* Bank of Italy says growth may be under 1 pct in 2011, 2012
* Central bank urges structural measures in austerity plan
* Market tensions still high, bond auction disappointing
(Rewrites, adds quotes, detail, background)
By Catherine Hornby and James Mackenzie
ROME, Aug 30 Italy's central bank said a weak economy threatens government efforts to contain the country's debt mountain, while rising bond yields after a lukewarm auction on Tuesday put it back in the front line of the euro crisis.
Ignazio Visco, deputy director-general of the central bank, said growth was likely to be under one percent in 2011 and even weaker in 2012 and warned that market tensions remained high.
"We risk a phase of stagnation, which would slow the decrease in the debt burden," Visco told a Senate committee.
His remarks came as the European Central Bank returned to the market to buy Italian bonds after an auction of long term BTPs drew a poor response that sent the spread over 10 year German bonds above the symbolically important 300 basis points.
Visco said changes to a 45.5 billion euro ($66 billion) austerity package aimed at balancing the budget by 2013 must include measures to boost growth in the euro zone's third largest economy.
"Balancing the budget has to be combined with economic policy aimed at reviving prospects for growth in our economy."
Prime Minister Silvio Berlusconi's government approved the austerity plan earlier this month after weeks of market turbulence hammered Italy's government bonds and dragged it close to a Greek-style financial crisis.

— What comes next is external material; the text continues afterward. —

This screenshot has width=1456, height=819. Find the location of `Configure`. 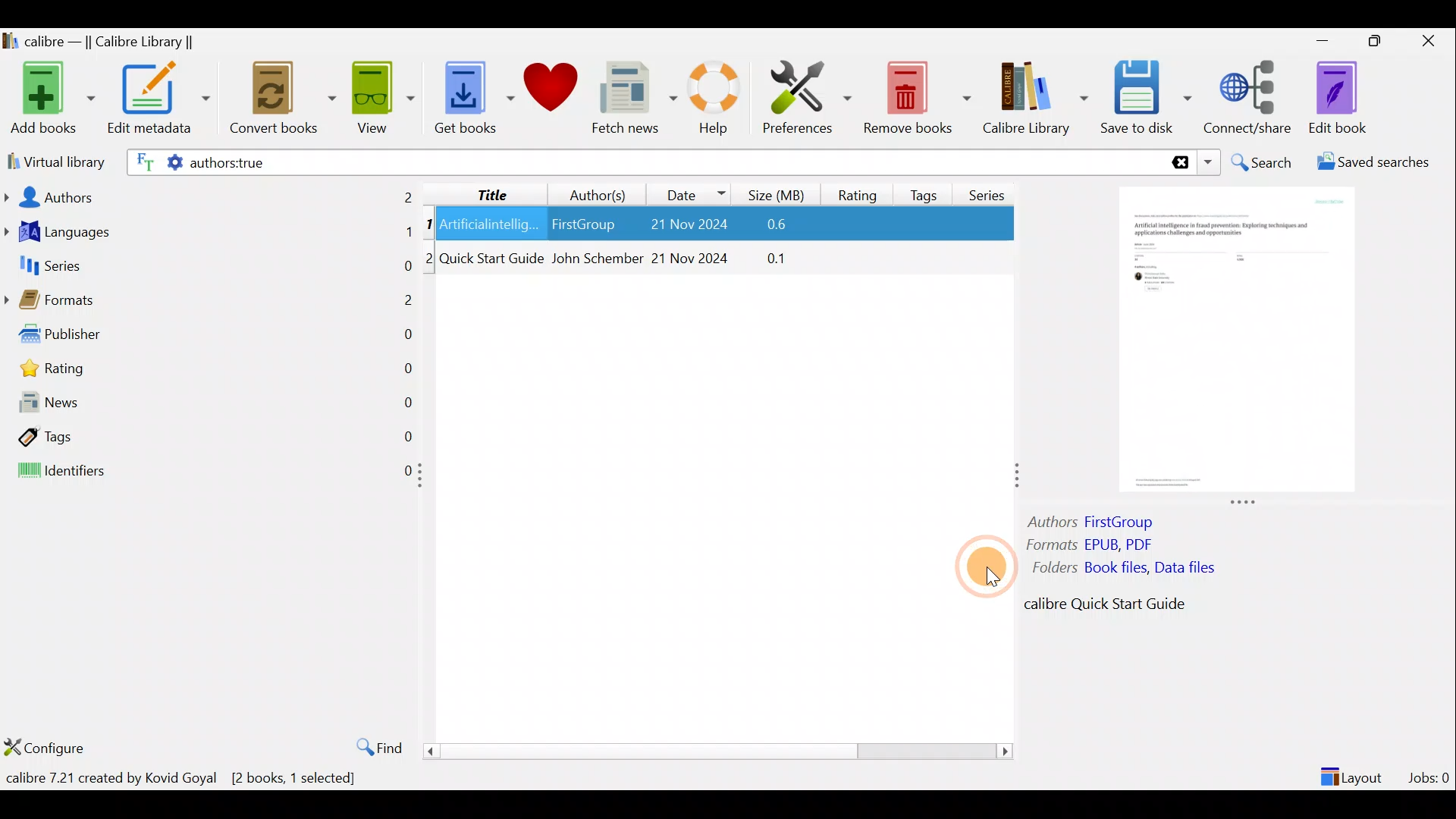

The plan was agreed after heavy pressure from the European Central Bank, but the government has since dropped parts of the plan including a proposed levy on high earners and also promised to ease funding cuts to local governments.
Berlusconi, who risked a split with his Northern League coalition partners over the mix of tax hikes and spending cuts, said he was pleased with amendments agreed on Monday, which left the overall size of the package unchanged.
However analysts said the uncertainty surrounding the package meant that markets would continue to remain suspicious of Rome's ability to control public finances.
"The continuous changing of the measures is not a good signal because it shows there is division and indecision in the government and it transmits uncertainty to the markets," said Citigroup economist Giada Giani.
Visco said there were increasing signs of weakness in the world economy and that growth in the euro area in the second half of the year was likely to be less than half the level seen in the first half.
"Considering these factors, in an environment which remains extremely uncertain, growth in GDP could be below a percentage point in the current year and even weaker in 2012," he said.
"This would inevitably have an effect on public accounts making the aim of balancing the budget more difficult and slowing down the reversal of the weight of public debt."
In July, the Bank of Italy had forecast growth of 1 percent in 2011 and 1.1 percent in 2012. On Tuesday, the head of statistics agency ISTAT said 2011 growth was unlikely to be much more than 0.7 percent.
Italy's public debt burden of more than 120 percent of gross domestic product is one of the heaviest in the world and its chronically sluggish economy has been one of the world's slowest growing over the past decade.
Visco said more measures were needed to boost competitiveness and create a more favourable environment for business but his remarks underlined how hard it will be to control the deficit while encouraging growth.
"Restoring public finances, aimed at balancing the budget by 2013, will slow growth but there are no alternatives," Visco told the Senate committee. "Any other scenario would lead to more traumatic results for our country."